[Begin Given passage]
Etruscan / Pelasgian

David L. White dlwhite at texas.net
Mon Apr 30 12:44:02 UTC 2001


> What language in the world aspirates /t/ only after /n/? None
> that I ever heard of.

        Answering my own rhetorcal question,  I note that some African
languages do this thing which I had thought was impossible.  Furthermore,
reflection reveals that proto-Britonic almost certainly did this too,
resulting in the nasal mutations of /p-t-k/.  Nonetheless, the Hittite forms
show variants in /nd/, which suggests that their pronunciation was more like
modern English "seventy" with a /d/ in it, so my original assertion was
probably (in implication) correct.
[End Given passage]
[Begin Entries]
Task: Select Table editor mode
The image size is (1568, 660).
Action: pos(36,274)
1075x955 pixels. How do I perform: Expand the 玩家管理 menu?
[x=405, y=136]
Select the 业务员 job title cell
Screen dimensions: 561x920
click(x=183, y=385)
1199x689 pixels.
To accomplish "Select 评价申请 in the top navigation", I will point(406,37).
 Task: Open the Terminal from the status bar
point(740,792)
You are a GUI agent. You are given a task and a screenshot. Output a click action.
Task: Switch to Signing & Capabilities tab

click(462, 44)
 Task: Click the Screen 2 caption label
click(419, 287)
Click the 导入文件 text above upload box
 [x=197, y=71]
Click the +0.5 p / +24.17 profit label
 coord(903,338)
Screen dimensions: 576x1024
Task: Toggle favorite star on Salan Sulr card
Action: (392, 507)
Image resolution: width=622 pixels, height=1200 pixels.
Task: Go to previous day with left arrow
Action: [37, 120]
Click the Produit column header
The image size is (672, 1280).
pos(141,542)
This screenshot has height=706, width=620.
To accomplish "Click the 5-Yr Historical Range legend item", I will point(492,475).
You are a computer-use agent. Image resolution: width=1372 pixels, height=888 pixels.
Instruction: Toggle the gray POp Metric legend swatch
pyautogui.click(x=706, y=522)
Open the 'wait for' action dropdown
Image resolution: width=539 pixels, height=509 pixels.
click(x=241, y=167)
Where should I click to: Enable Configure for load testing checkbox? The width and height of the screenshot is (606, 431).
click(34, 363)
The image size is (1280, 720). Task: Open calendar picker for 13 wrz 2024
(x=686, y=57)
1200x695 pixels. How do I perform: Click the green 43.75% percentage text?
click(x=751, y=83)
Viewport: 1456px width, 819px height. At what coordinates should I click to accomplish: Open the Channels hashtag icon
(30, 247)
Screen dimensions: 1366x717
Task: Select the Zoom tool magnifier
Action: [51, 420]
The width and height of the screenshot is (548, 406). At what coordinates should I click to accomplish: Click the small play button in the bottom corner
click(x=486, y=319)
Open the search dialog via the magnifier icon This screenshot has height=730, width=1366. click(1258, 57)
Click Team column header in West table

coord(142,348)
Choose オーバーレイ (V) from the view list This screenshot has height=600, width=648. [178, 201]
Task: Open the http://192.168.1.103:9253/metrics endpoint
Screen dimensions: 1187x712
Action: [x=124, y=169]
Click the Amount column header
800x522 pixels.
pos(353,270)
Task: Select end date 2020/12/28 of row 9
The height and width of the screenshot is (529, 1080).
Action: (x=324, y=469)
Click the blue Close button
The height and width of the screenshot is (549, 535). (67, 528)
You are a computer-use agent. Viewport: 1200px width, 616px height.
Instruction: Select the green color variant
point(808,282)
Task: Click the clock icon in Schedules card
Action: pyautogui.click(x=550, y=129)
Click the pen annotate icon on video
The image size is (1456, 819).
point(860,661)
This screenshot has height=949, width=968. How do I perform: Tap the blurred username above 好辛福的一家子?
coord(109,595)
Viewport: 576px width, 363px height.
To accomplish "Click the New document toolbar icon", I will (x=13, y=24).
[End Entries]
§ **Task to complete**
Write out the Etruscan / Pelasgian post again starting at "David L. White" and ending at "(in implication) correct.", swapping "Hittite" for "Luwian". The material after the post is not needed.

§ **Output of the exercise**
David L. White dlwhite at texas.net
Mon Apr 30 12:44:02 UTC 2001


> What language in the world aspirates /t/ only after /n/? None
> that I ever heard of.

        Answering my own rhetorcal question,  I note that some African
languages do this thing which I had thought was impossible.  Furthermore,
reflection reveals that proto-Britonic almost certainly did this too,
resulting in the nasal mutations of /p-t-k/.  Nonetheless, the Luwian forms
show variants in /nd/, which suggests that their pronunciation was more like
modern English "seventy" with a /d/ in it, so my original assertion was
probably (in implication) correct.